(EXTRACTED INFORMATION begins)

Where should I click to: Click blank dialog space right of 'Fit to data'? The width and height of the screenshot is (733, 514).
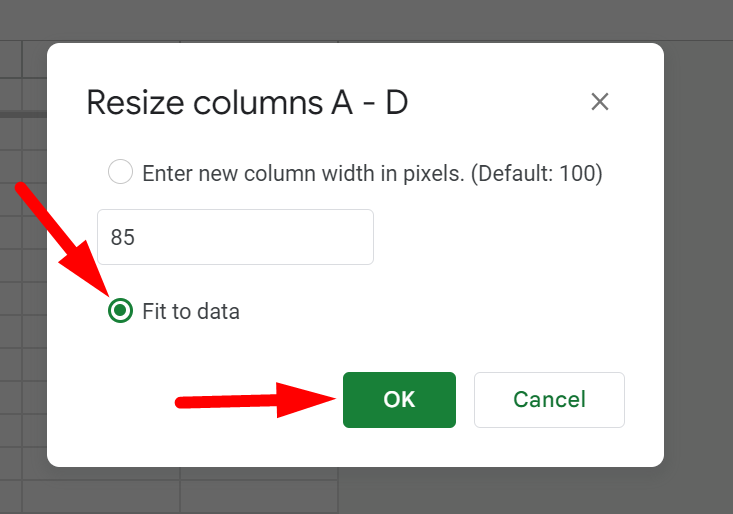pyautogui.click(x=450, y=311)
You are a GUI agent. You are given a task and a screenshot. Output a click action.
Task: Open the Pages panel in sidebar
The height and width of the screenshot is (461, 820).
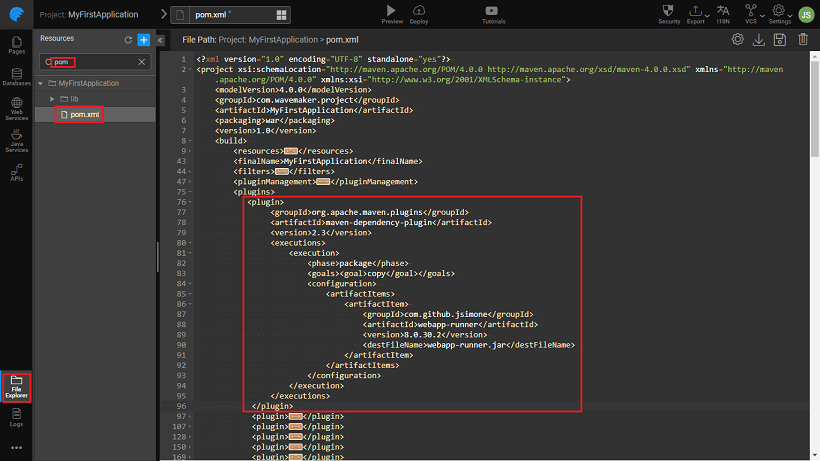[x=16, y=44]
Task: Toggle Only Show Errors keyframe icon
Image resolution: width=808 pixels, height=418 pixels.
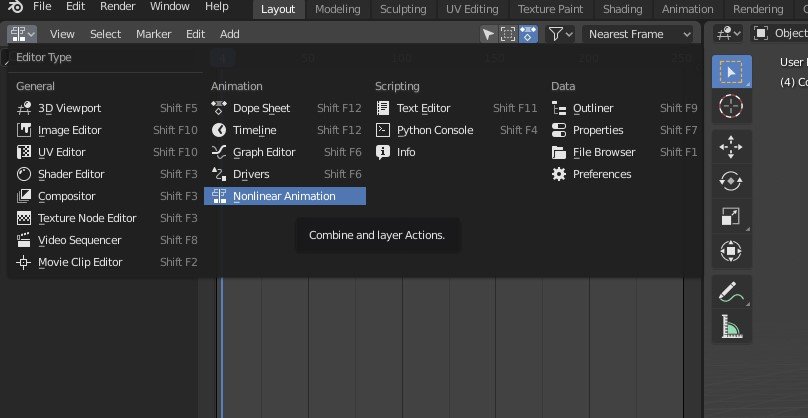Action: pyautogui.click(x=528, y=34)
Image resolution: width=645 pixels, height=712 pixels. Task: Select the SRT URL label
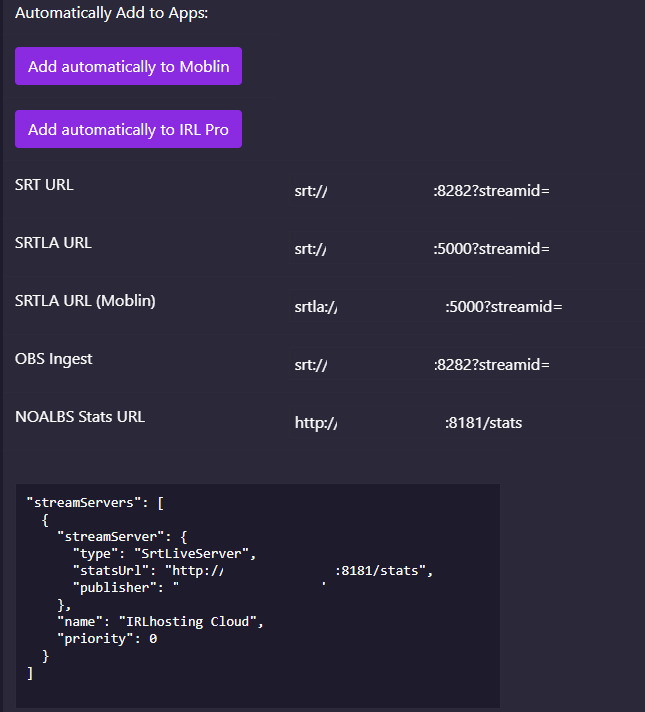tap(44, 185)
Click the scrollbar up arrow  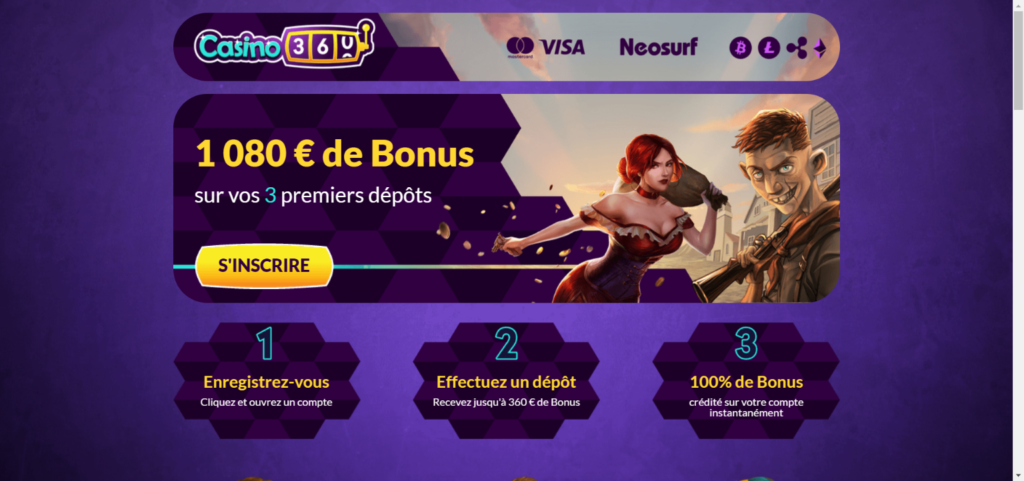[1018, 6]
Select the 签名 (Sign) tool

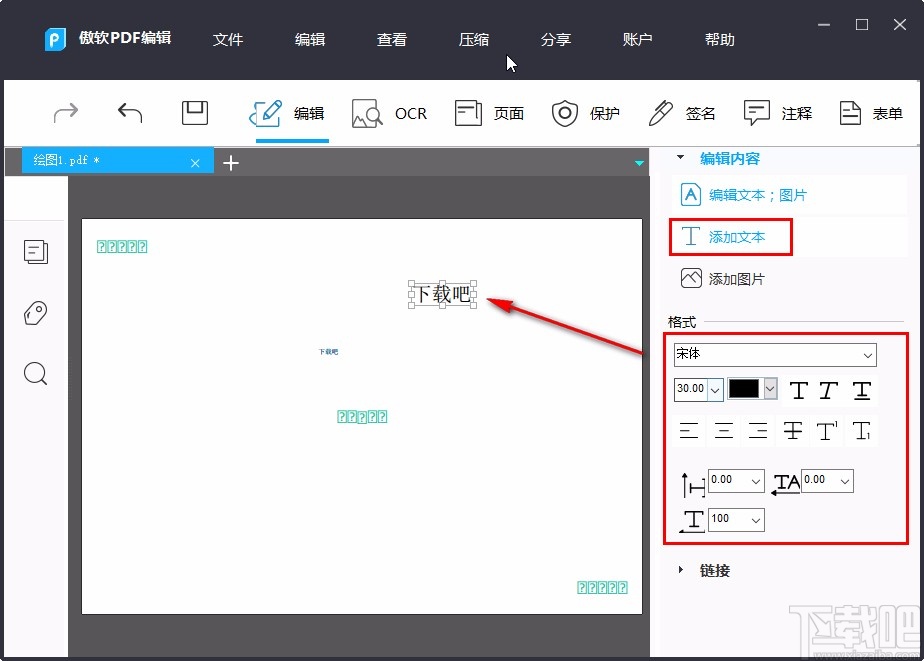point(681,113)
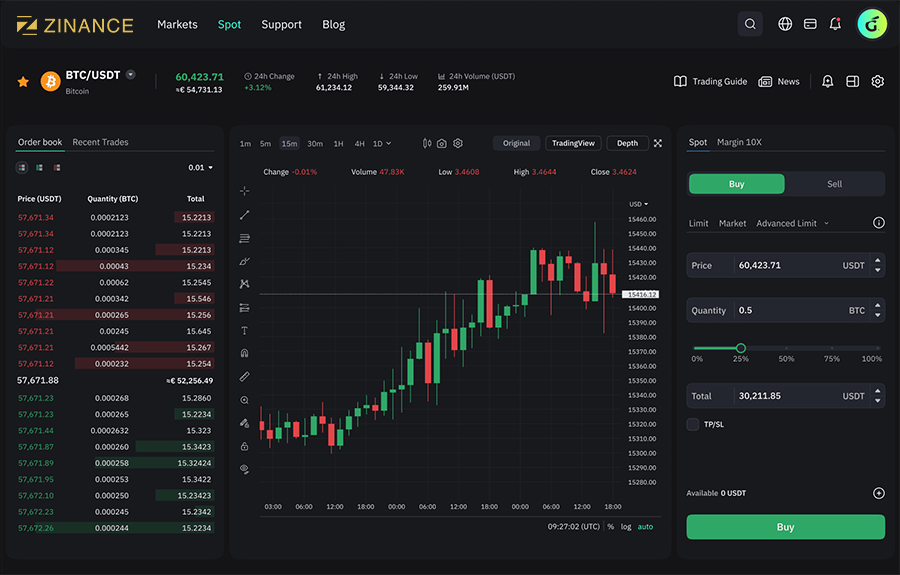Switch to the Sell toggle
The image size is (900, 575).
[x=834, y=184]
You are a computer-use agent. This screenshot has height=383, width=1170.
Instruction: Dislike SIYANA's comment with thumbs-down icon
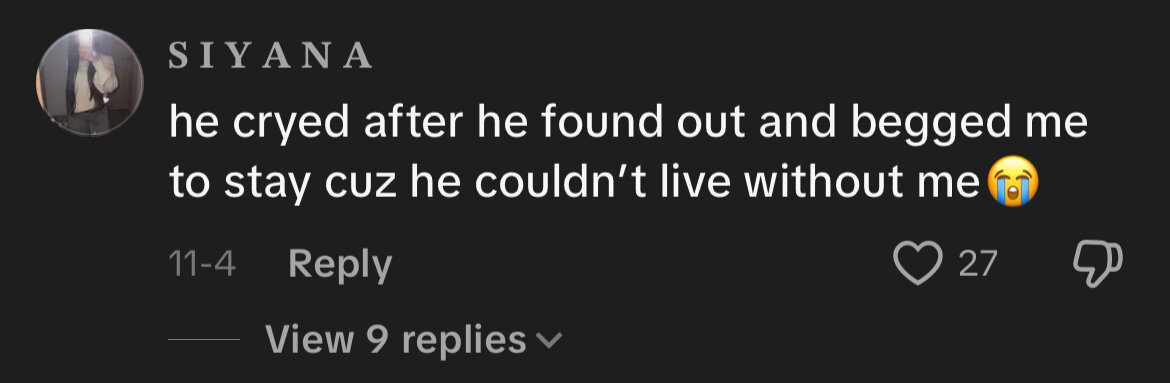tap(1097, 264)
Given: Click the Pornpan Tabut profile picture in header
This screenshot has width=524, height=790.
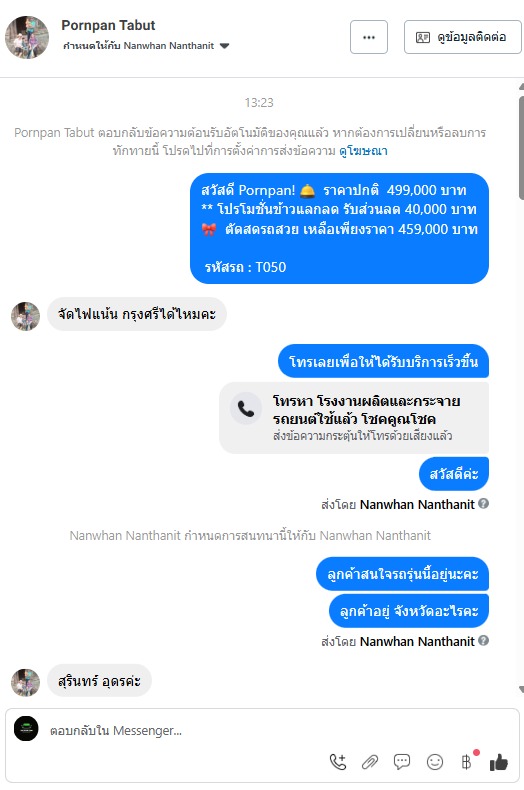Looking at the screenshot, I should 27,37.
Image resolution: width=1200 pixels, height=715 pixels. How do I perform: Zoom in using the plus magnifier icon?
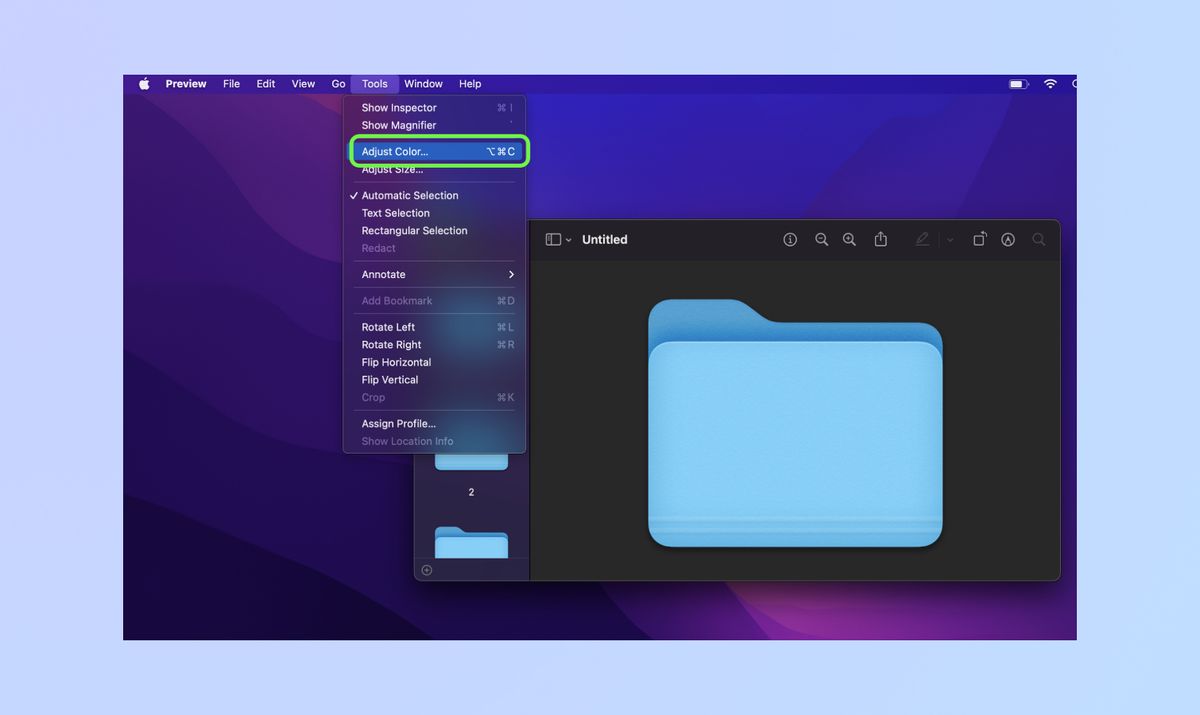point(849,239)
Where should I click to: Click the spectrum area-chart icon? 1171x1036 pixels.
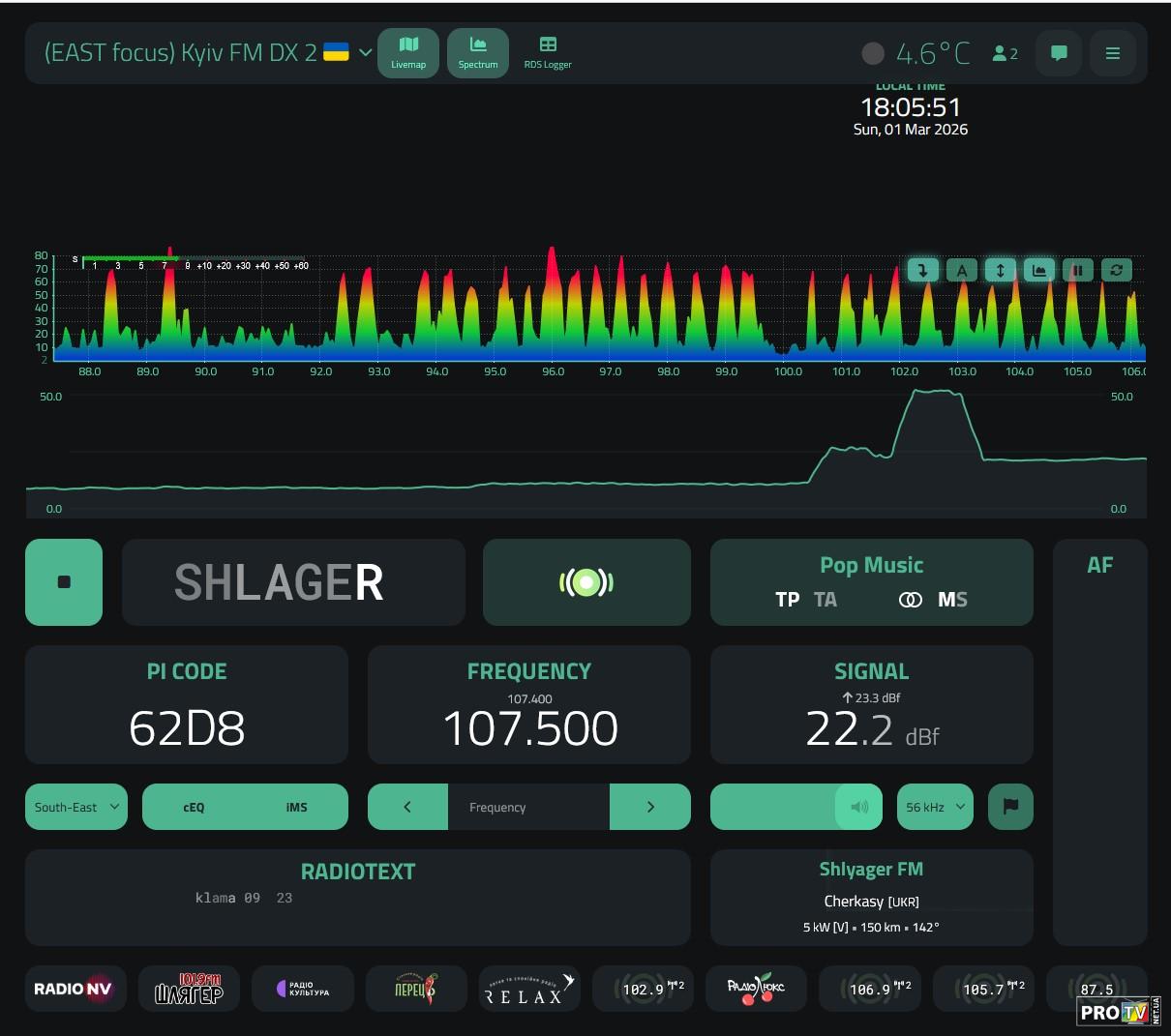pyautogui.click(x=1038, y=271)
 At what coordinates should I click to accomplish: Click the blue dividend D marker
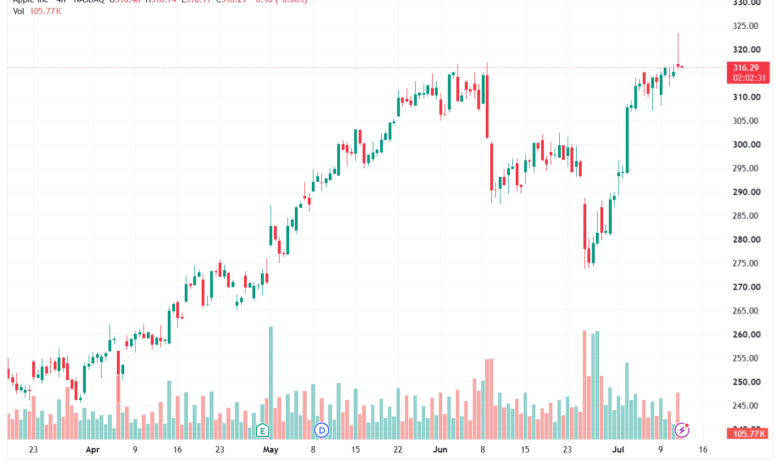[x=322, y=430]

(EXTRACTED INFORMATION ends)

WHAT THE EXERCISE ASKS: Instructions for the copy: start at the first entry, stop after the line containing "Task: Toggle Only Show Errors keyframe icon", keep every line exact, and drop the pictures.

WRITTEN ANSWER:
Where should I click to: Click blank dialog space right of 'Fit to data'? The width and height of the screenshot is (733, 514).
pyautogui.click(x=450, y=311)
You are a GUI agent. You are given a task and a screenshot. Output a click action.
Task: Open the Pages panel in sidebar
The height and width of the screenshot is (461, 820).
[x=16, y=44]
Task: Toggle Only Show Errors keyframe icon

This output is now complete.